--- Reading passage Enclosed Below ---
Home » You’re Just Little – Episode 001 – Accessibility

You're Just Little - The Exhibition Podcast - Episode 001 - Accessibility, talking about how the daily difficulties dwarf people face. Photo shows the top half of my forehead with my sunglasses perched on the top. I'm staring directly at tap and the basin is waist height.

You’re Just Little – Episode 001 – Accessibility

The You’re Just Little photographic exhibition reveals the challenges, obstacles and societal assumptions that Dwarf people face on a daily basis.

Episode one talks about accessibility and the daily difficulties dwarf people face moving around the environment, including public spaces.

 

Join in the conversation

To talk about the exhibition and the content of this podcast, you can email me at steph@hellolittlelady.com, comment below or join in the conversation on Facebook, Twitter and Instagram, using the hashtag #yourejustlittle.

Transcript

Hello, I’m Steph, the curator, creative activist, and artist behind this work.

You’re Just Little was a photographic exhibition that was first shown in October 2018 at Spectrum Cultural Hub in County Durham. The aim of the exhibition was to reveal the challenges, obstacles and societal assumptions that people, like myself, with Dwarfism, face on a daily basis.

If you have any questions feel free to email me over at steph@hellolittlelady.com, over on the website mentioned just now and you can also find us on social media with the hashtag #yourejustlittle – that’s y-o-u-r-e-just-little.

This particular photograph looks at the theme of accessibility, or the lack of, and the difficulties that dwarf people like me face on a daily basis and how these difficulties are not recognised, let alone acknowledged by the society we are expected to function in.

In the photo, you can see the reflection of the top of my forehead with my sunglasses perched on the top of my head, in a mirror in the ladies toilets. In the background, you can see the toilet door entrance to the right of where I am stood and the blue doors to the cubicles are behind me to the left.   Directly in front of me, I am staring, almost eye-level with the faucet and the tip of the tap handles, and with the wide splash-back, dark-grey tiles behind them. The basin is directly in front of me, at my waist level.
--- End of Enclosed Reading passage ---
**What the task requires**
Copy out the entire podcast episode page above, word for word.
--- Records supplied Enclosed Below ---
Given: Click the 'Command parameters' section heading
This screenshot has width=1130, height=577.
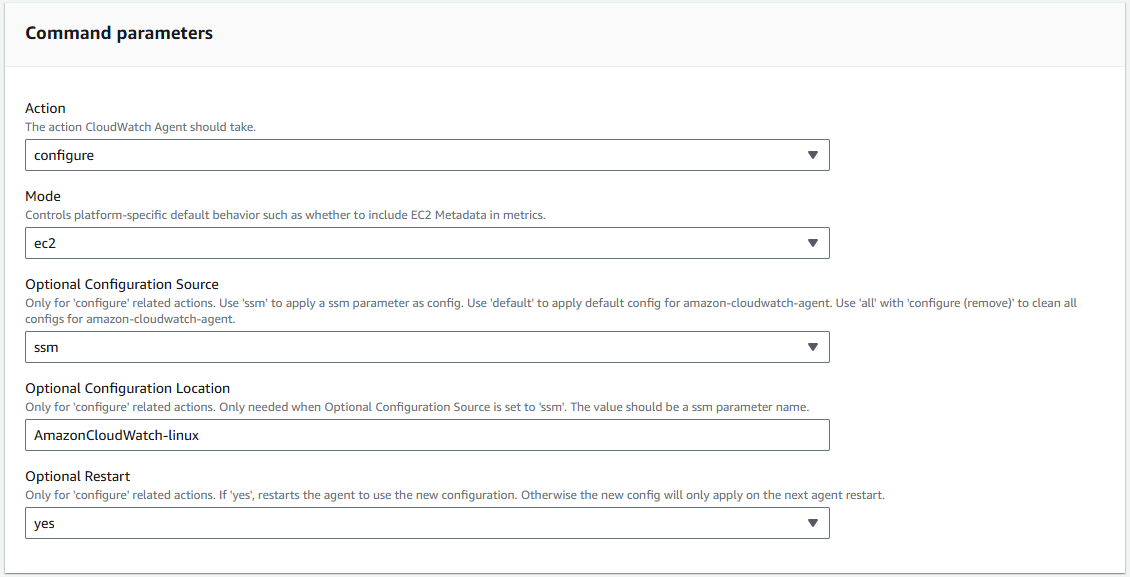Looking at the screenshot, I should [119, 33].
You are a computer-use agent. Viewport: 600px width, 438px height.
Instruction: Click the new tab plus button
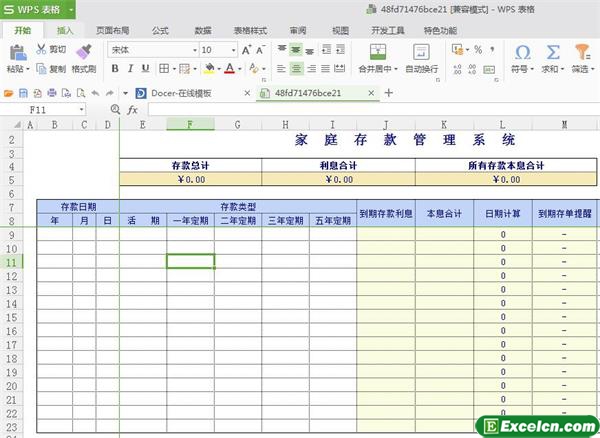389,93
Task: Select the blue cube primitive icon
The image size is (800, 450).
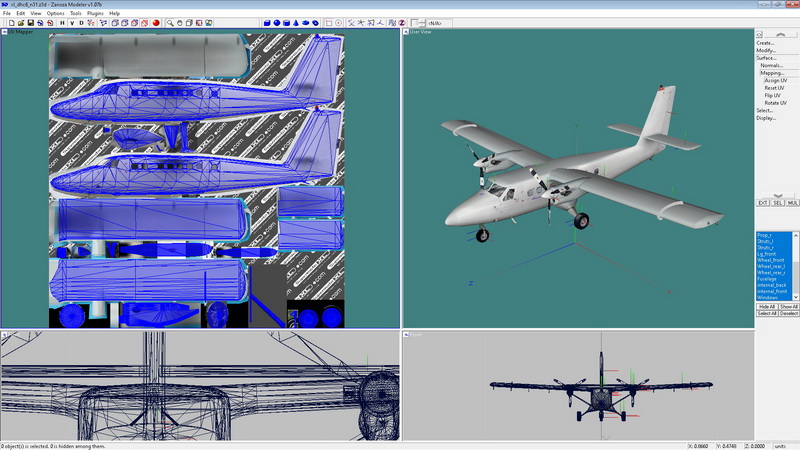Action: (265, 22)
--- End of Enclosed Records supplied ---
**Exercise result**
Home » You’re Just Little – Episode 001 – Accessibility

You're Just Little - The Exhibition Podcast - Episode 001 - Accessibility, talking about how the daily difficulties dwarf people face. Photo shows the top half of my forehead with my sunglasses perched on the top. I'm staring directly at tap and the basin is waist height.

You’re Just Little – Episode 001 – Accessibility

The You’re Just Little photographic exhibition reveals the challenges, obstacles and societal assumptions that Dwarf people face on a daily basis.

Episode one talks about accessibility and the daily difficulties dwarf people face moving around the environment, including public spaces.

 

Join in the conversation

To talk about the exhibition and the content of this podcast, you can email me at steph@hellolittlelady.com, comment below or join in the conversation on Facebook, Twitter and Instagram, using the hashtag #yourejustlittle.

Transcript

Hello, I’m Steph, the curator, creative activist, and artist behind this work.

You’re Just Little was a photographic exhibition that was first shown in October 2018 at Spectrum Cultural Hub in County Durham. The aim of the exhibition was to reveal the challenges, obstacles and societal assumptions that people, like myself, with Dwarfism, face on a daily basis.

If you have any questions feel free to email me over at steph@hellolittlelady.com, over on the website mentioned just now and you can also find us on social media with the hashtag #yourejustlittle – that’s y-o-u-r-e-just-little.

This particular photograph looks at the theme of accessibility, or the lack of, and the difficulties that dwarf people like me face on a daily basis and how these difficulties are not recognised, let alone acknowledged by the society we are expected to function in.

In the photo, you can see the reflection of the top of my forehead with my sunglasses perched on the top of my head, in a mirror in the ladies toilets. In the background, you can see the toilet door entrance to the right of where I am stood and the blue doors to the cubicles are behind me to the left.   Directly in front of me, I am staring, almost eye-level with the faucet and the tip of the tap handles, and with the wide splash-back, dark-grey tiles behind them. The basin is directly in front of me, at my waist level.